§ Selected passage

☆ ☆ ☆

# Rimor 2014 model



## satco (Jan 21, 2012)

in year 2014 Rimor will no longer use Ford Transit chassis for it`s MH (because no new ones are available...).

-the Katamarano-series will be built on Renault Master 
-the Europeo-series on Fiat-Ducato 
-the Koala-series on Renault Master as well , 
-the Nemho-series on Iveco 35C (170 hp).

Sailer/Trimarano series are obviously suspended.

regards
Jan


----------



## Aadrian (Mar 15, 2015)

*Adrian Phillips*

Hi Jan
My name is Adrian Phillips and I live in the South West of England.

Yesterday I bought a 2002 Europeo 78 Motorhome. I have been looking online for
an owners manual but can not find one. I was wondering if you would have any idea where
I might find one please.
Also do you know if spare parts are still available, as I need some of the plastic
side skirts.
Finally , have you heard if anyone has fitted an oven and grill unit and if so where they put it. I cannot manage with just two gas rings. I am supprised that a wagon that appears to be of quite a good quality has such limited cooking facilities.
I hope you dont mind me asking you for your assistance and look forward to your reply. Thankyou

Kind Regards

Adrian [email protected]


----------



## jspencer (Feb 27, 2015)

Hi Adrian,

Although I now live in NZ, I have just bought a used Rimor and have spent a few weeks looking for manuals, parts etc.

☆ ☆ ☆

Entries from a dataset
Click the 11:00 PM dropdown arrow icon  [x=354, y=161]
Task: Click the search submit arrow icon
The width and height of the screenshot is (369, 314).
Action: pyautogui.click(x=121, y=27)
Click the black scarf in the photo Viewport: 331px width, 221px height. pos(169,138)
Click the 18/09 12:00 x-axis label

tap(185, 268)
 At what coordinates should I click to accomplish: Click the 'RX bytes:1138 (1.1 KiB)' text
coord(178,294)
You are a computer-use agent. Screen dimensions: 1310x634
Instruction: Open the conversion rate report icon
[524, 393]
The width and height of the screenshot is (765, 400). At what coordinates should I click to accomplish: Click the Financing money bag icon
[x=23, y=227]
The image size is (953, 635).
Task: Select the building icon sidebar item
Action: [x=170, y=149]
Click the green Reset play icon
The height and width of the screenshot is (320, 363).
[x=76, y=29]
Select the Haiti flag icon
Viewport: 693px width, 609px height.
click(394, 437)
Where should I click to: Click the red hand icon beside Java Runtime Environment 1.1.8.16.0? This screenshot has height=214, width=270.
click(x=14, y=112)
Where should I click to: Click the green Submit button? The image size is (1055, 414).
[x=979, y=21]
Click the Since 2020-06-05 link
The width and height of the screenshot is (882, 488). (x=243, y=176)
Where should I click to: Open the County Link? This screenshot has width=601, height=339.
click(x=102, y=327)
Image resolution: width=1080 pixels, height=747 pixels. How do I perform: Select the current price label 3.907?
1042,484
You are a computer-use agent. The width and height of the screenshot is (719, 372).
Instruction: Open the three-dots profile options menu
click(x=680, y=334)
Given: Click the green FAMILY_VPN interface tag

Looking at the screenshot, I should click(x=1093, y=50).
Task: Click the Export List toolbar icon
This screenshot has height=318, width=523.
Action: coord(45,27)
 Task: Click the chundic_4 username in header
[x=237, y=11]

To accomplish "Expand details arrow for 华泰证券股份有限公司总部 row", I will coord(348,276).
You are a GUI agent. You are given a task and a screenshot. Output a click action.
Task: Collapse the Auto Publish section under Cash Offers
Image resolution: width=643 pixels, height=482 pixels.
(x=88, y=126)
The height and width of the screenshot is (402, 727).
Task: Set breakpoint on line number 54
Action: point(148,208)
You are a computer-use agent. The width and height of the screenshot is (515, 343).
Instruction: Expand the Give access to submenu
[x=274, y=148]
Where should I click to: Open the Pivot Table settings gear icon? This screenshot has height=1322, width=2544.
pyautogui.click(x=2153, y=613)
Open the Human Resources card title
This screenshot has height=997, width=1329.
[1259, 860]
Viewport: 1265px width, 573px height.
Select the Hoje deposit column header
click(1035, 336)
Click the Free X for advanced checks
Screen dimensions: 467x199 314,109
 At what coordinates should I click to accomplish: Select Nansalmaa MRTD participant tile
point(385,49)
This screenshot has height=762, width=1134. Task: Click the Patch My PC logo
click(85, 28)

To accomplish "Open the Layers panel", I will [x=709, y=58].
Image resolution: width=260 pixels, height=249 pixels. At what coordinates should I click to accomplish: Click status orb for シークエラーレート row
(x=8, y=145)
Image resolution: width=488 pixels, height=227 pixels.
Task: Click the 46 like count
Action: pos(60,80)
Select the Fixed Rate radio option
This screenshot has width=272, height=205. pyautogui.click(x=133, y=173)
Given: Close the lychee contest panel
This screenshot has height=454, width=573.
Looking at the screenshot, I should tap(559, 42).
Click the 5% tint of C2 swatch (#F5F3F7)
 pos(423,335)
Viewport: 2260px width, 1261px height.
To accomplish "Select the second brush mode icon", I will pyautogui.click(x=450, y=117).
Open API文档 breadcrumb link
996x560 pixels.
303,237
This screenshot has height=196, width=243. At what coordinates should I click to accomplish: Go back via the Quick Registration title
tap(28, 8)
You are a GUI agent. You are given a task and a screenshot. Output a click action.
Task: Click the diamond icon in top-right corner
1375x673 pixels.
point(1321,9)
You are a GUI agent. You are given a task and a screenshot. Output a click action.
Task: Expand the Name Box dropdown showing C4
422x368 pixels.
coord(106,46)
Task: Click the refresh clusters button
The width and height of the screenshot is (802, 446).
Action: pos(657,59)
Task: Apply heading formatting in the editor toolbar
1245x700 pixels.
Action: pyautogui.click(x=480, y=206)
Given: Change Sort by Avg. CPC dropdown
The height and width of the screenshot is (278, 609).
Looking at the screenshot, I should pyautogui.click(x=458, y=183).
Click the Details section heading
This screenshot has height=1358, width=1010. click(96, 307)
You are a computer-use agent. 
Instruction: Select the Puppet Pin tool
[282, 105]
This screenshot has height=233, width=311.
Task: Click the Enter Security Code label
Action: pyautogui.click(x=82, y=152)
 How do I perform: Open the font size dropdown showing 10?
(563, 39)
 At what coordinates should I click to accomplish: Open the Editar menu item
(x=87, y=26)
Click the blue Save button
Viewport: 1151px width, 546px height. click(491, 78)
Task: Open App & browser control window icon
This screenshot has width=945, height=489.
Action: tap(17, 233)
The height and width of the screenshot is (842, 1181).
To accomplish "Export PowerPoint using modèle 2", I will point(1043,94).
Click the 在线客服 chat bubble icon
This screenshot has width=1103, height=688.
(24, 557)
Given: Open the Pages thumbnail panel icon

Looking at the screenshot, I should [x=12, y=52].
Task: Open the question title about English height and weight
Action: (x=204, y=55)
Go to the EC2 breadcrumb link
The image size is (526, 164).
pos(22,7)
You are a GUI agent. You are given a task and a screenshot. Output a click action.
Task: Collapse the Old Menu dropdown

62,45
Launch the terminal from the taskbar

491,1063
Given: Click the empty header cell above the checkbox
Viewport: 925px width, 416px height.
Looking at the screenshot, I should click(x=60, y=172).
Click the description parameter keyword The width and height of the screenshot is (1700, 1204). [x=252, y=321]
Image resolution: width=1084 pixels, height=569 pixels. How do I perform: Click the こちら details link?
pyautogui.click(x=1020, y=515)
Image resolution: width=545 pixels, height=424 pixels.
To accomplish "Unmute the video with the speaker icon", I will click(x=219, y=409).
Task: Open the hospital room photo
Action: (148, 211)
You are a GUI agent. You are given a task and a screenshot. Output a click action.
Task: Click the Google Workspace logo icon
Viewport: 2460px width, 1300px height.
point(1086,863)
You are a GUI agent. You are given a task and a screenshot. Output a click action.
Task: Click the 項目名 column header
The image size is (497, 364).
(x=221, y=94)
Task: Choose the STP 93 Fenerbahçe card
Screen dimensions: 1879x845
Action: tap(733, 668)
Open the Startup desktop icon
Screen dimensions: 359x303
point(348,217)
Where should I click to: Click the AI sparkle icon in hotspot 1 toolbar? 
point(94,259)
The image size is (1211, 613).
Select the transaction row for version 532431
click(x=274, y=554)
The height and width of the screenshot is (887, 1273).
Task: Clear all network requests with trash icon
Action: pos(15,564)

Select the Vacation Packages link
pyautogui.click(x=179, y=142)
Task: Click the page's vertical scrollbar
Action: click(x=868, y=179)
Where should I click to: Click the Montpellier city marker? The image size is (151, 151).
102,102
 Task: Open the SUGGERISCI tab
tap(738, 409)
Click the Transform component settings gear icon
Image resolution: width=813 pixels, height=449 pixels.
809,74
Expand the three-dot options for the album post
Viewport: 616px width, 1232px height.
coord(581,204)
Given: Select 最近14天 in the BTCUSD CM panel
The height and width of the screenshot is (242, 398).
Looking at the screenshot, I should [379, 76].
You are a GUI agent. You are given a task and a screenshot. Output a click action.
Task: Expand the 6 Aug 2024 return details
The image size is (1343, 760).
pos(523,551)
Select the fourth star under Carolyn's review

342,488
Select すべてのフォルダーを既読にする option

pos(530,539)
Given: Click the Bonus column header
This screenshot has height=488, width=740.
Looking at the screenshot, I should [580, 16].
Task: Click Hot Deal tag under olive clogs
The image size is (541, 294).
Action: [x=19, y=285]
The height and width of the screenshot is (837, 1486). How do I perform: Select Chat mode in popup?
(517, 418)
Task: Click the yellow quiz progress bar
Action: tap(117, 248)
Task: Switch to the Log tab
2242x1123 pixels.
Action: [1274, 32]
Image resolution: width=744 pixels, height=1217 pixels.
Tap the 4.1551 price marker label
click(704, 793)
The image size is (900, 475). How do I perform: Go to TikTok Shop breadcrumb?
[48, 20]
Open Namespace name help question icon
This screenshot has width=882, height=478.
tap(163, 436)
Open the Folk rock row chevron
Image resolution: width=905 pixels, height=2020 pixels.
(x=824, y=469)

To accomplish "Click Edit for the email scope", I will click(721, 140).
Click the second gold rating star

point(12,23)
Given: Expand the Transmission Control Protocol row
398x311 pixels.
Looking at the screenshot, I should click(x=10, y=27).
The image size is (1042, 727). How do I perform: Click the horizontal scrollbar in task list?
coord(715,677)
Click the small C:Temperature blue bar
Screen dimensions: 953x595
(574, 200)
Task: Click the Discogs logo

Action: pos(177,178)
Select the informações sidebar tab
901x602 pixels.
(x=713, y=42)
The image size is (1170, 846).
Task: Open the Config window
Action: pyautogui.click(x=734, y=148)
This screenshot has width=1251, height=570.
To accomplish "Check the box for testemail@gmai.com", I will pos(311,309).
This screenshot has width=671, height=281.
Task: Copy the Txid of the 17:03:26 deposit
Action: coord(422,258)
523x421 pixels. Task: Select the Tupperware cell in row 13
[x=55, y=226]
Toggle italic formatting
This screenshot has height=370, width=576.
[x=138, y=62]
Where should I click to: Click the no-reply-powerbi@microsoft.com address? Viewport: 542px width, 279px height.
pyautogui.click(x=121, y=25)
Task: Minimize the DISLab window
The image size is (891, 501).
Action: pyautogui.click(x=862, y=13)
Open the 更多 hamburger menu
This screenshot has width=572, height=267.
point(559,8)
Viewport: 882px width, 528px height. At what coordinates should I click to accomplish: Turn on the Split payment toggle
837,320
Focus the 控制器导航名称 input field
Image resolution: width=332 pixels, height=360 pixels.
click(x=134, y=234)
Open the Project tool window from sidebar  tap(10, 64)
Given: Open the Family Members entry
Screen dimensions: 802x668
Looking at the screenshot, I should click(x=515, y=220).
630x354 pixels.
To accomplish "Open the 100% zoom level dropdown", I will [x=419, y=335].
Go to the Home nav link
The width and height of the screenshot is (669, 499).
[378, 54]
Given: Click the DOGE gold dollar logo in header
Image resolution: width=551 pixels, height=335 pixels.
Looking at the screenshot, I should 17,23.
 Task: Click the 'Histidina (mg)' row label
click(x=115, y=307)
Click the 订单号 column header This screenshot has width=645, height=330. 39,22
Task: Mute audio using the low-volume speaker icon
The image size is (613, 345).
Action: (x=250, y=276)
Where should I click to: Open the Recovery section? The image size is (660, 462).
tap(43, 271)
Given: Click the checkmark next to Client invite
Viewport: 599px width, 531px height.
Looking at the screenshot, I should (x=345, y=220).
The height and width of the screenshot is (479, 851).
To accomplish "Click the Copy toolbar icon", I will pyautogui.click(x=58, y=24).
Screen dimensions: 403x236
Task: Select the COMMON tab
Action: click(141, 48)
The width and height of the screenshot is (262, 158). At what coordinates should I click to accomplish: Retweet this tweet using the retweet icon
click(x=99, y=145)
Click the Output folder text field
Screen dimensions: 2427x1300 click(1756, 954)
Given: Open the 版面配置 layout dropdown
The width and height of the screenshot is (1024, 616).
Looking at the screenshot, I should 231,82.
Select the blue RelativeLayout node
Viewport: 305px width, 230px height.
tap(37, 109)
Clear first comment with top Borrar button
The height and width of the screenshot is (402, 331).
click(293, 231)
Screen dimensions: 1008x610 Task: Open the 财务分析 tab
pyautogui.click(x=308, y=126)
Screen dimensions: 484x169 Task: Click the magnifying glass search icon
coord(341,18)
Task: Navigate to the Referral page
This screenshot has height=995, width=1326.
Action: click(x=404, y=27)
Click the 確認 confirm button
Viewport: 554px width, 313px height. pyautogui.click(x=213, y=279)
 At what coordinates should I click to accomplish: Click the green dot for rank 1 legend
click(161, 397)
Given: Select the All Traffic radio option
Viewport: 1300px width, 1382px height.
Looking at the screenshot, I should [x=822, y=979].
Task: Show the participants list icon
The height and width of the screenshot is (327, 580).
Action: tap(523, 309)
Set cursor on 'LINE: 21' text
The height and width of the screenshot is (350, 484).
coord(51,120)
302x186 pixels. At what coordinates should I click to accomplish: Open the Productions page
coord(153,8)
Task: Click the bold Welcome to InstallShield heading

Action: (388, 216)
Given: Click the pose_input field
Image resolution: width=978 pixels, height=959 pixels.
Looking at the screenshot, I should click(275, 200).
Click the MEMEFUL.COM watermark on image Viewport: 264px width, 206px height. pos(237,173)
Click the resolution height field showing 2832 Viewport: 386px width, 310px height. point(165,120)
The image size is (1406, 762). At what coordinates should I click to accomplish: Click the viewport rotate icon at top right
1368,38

☆ ☆ ☆

§ To-do list
A: Decide whether each statement agrees with the Rimor thread. Answer yes or no for each, quoting the words of the thread that settle it: (i) In 2014 the Europeo series is to be built on a Fiat Ducato. (ii) The Nemho series is to use a Renault Master chassis. (iii) Adrian bought a 2012 Europeo 78.
B: Write out the part of the Rimor thread that opens with the words containing "# Rimor 2014" and closes with "are obviously suspended.", copying it word for word.
These entries are separate material, unrelated to the Rimor thread.

§ Outputs in order
A:
(i) Yes: "-the Europeo-series on Fiat-Ducato"
(ii) No: "-the Nemho-series on Iveco 35C (170 hp)."
(iii) No: "Yesterday I bought a 2002 Europeo 78 Motorhome."

B:
# Rimor 2014 model



## satco (Jan 21, 2012)

in year 2014 Rimor will no longer use Ford Transit chassis for it`s MH (because no new ones are available...).

-the Katamarano-series will be built on Renault Master 
-the Europeo-series on Fiat-Ducato 
-the Koala-series on Renault Master as well , 
-the Nemho-series on Iveco 35C (170 hp).

Sailer/Trimarano series are obviously suspended.